The superintendent also announced that a 24-hour gun trafficking tipline is being established and will be supported by a $1 million fund allocated by Chicago Mayor Lori Lightfoot to "give Chicago residents a voice to remove these tools for violence from the streets of Chicago." He said "significant payouts" will be made for tips that lead to arrests, indictments and convictions of gun traffickers and others that deal in illegal firearms.
"Someone in this community knows who that is, and we want to incentivize you coming forward anonymously," Brown said. "We want to incentivize you to help the police department protect your community by giving these people up."
Brown began the news conference by saying that over the weekend, Chicago police officers seized 113 illegal guns and that, so far this year, a total of 6,629 illegal firearms have been taken off the streets -- a 26% increase from 2020.
"Every gun recovery is a potential deadly force encounter, and every gun recovery is a potential saved life," Brown said.
The superintendent added that 3,264 people have been arrested this year on gun charges.
He also announced arrests in two homicides.
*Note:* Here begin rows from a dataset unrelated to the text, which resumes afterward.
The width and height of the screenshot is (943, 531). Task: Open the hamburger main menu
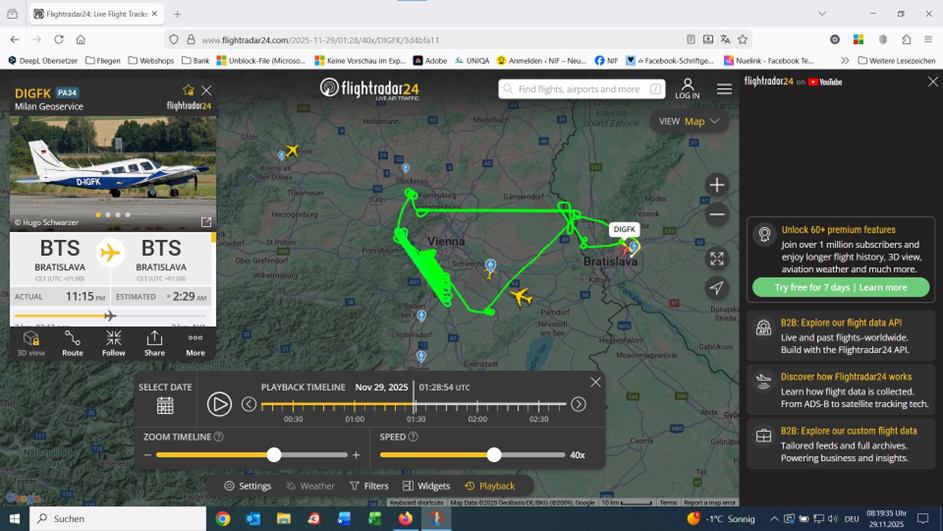tap(724, 89)
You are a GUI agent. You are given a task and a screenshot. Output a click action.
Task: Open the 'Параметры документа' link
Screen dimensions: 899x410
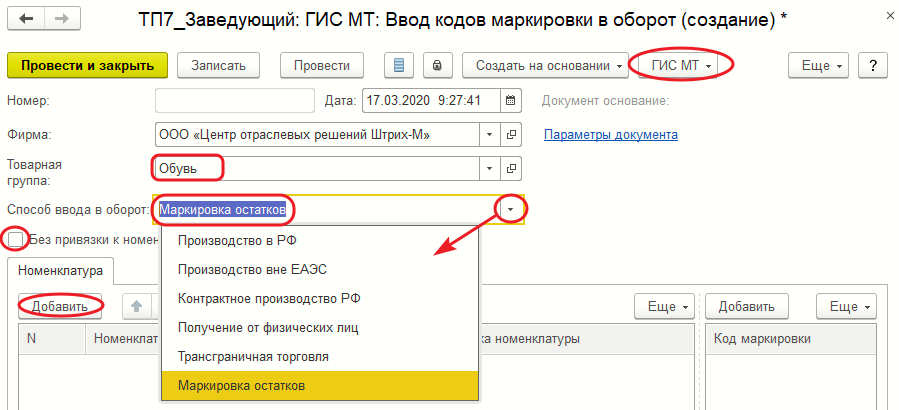point(610,134)
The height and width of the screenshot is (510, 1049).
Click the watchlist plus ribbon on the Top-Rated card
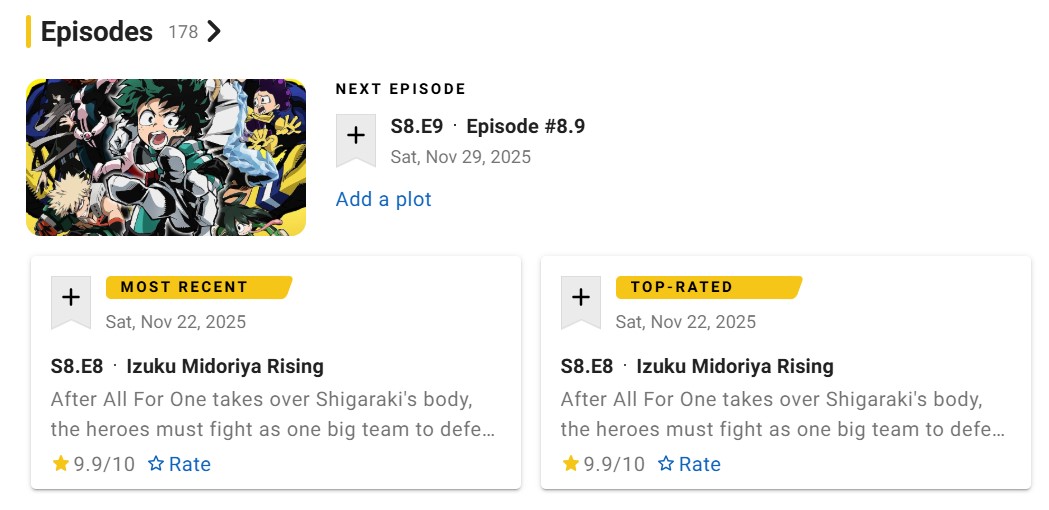581,298
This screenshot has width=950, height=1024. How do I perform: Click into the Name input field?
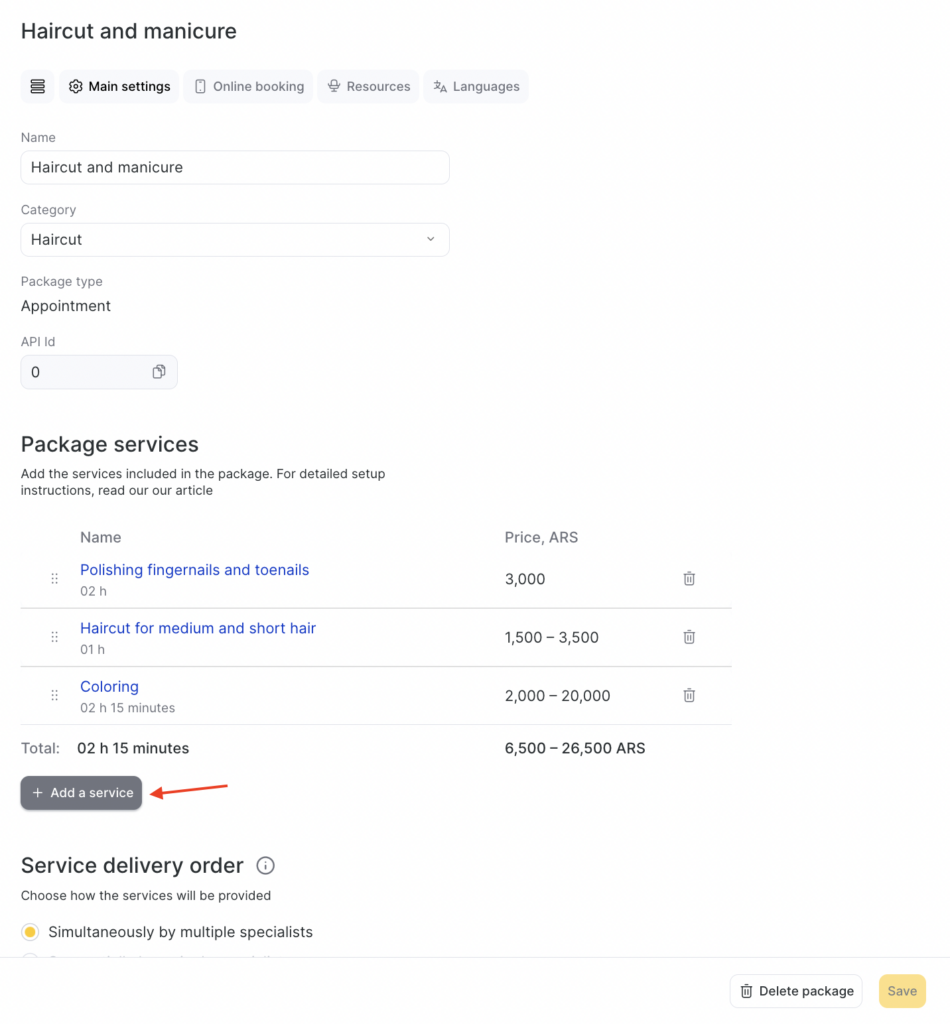click(x=235, y=168)
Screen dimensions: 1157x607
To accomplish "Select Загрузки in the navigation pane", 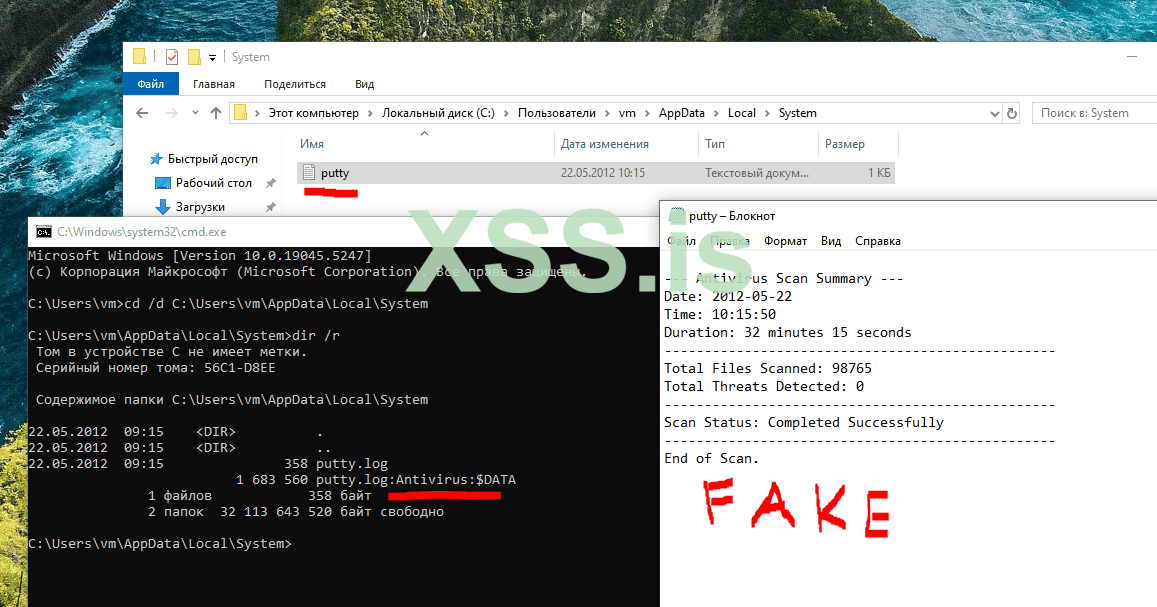I will pyautogui.click(x=199, y=207).
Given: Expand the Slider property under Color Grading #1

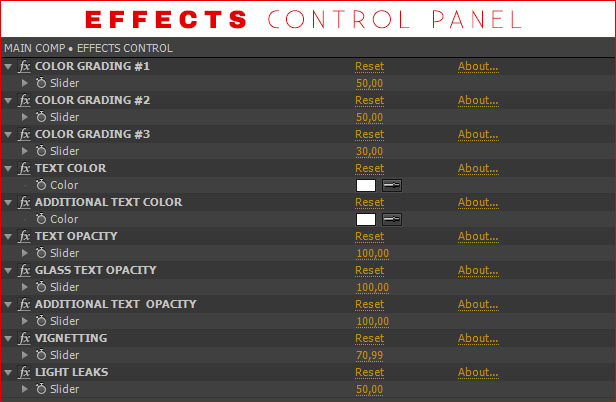Looking at the screenshot, I should [25, 84].
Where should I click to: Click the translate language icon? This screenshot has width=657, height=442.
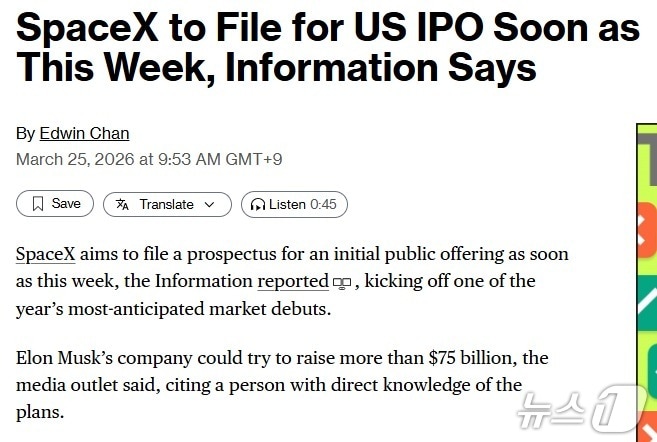tap(122, 204)
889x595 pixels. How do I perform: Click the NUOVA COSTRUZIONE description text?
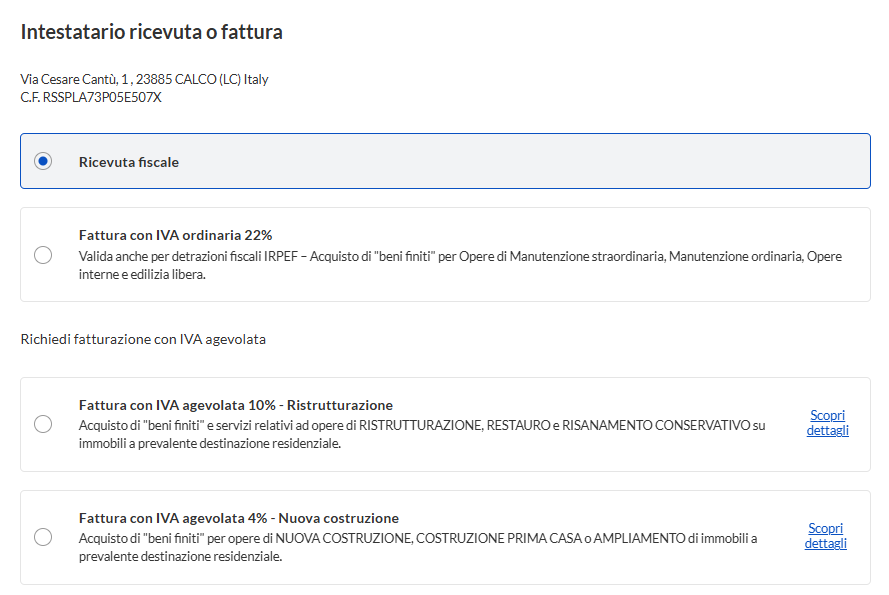tap(418, 547)
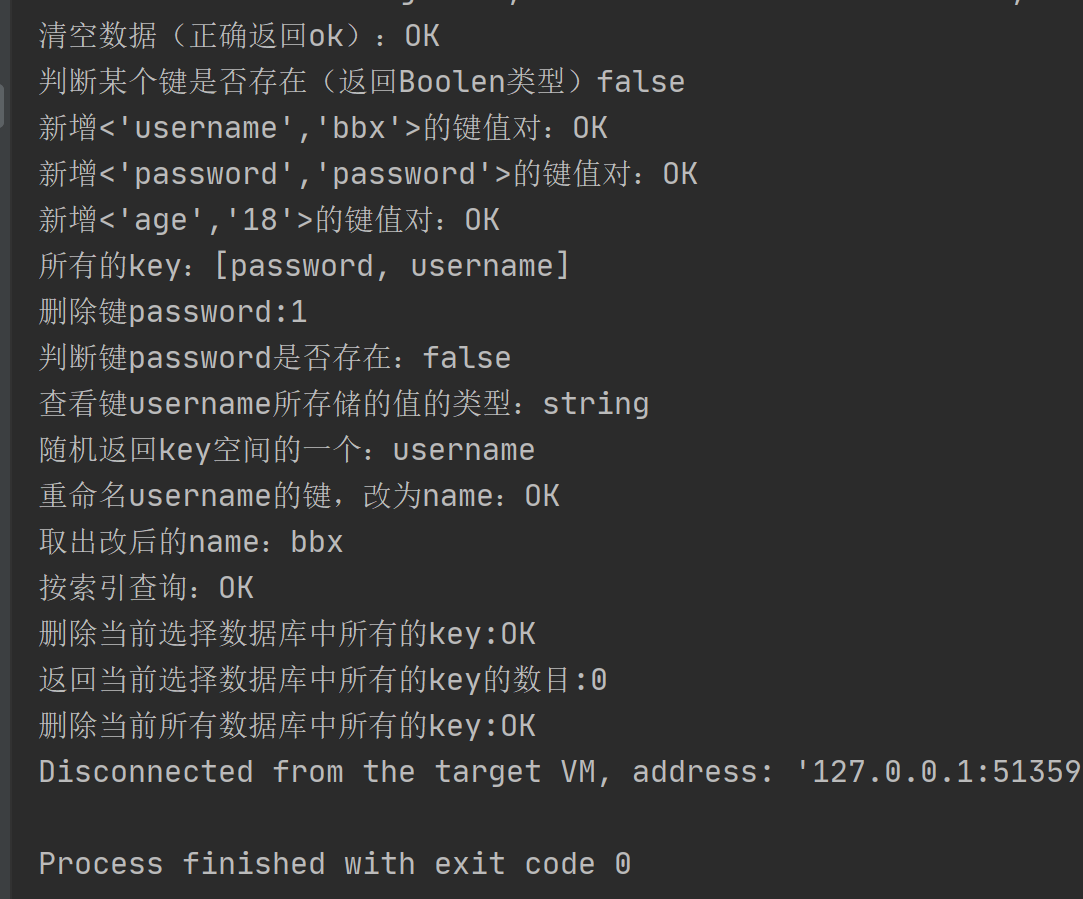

In one, a 17-year-old juvenile and an 18-year-old man were arrested in the slaying of a 73-year-old Vietnam vet during a July 14 carjacking. In the other, a 31-year-old suspect was arrested in the fatal execution-style shooting of a man on July 17.
But Brown said seizing illegal guns and solving homicides has clearly not been enough to stem the tide of gun violence overwhelming the city, noting the number of shootings that occurred over the weekend.
Chief of Detectives Brendan Deenihan said one of the shootings occurred on Saturday night at a graduation party in the Austin neighborhood on the city's West Side and left six people injured, including four children.
"This was a group that had gotten together previously to celebrate a graduation party, and it was very successful, a really good group of kids and individuals and no issues," Deenihan said. "So they decided since they had a successful gathering the first time, then 'why can't we do this again?'"
He said that during the party, a vehicle drove up, and two gunmen opened fire on the group mingling outside.
"There was no motive as to anybody in this group was involved in any criminal activity," Deenihan said.
No arrests were made in what Deenihan described as a mass shooting.
Brown said police in Chicago and across the nation are seeing a surge in drive-by shootings rivaling a level not seen since the 1980s and 1990s.
He said that while the new gun investigations team will be "relentless" in its effort to intercept illegal firearms before they are used on the streets, he added they will need help from the community and "a lot of luck."
"It's always better to be lucky than good, but we're going to be very good at this," he said. "If we are successful, and I believe we will be, it will save untold lives getting these guns out of the hands of people in the first place instead of waiting until after they use the gun or after we make an arrest and recover the gun. We'll be on the front end of this to get the traffickers."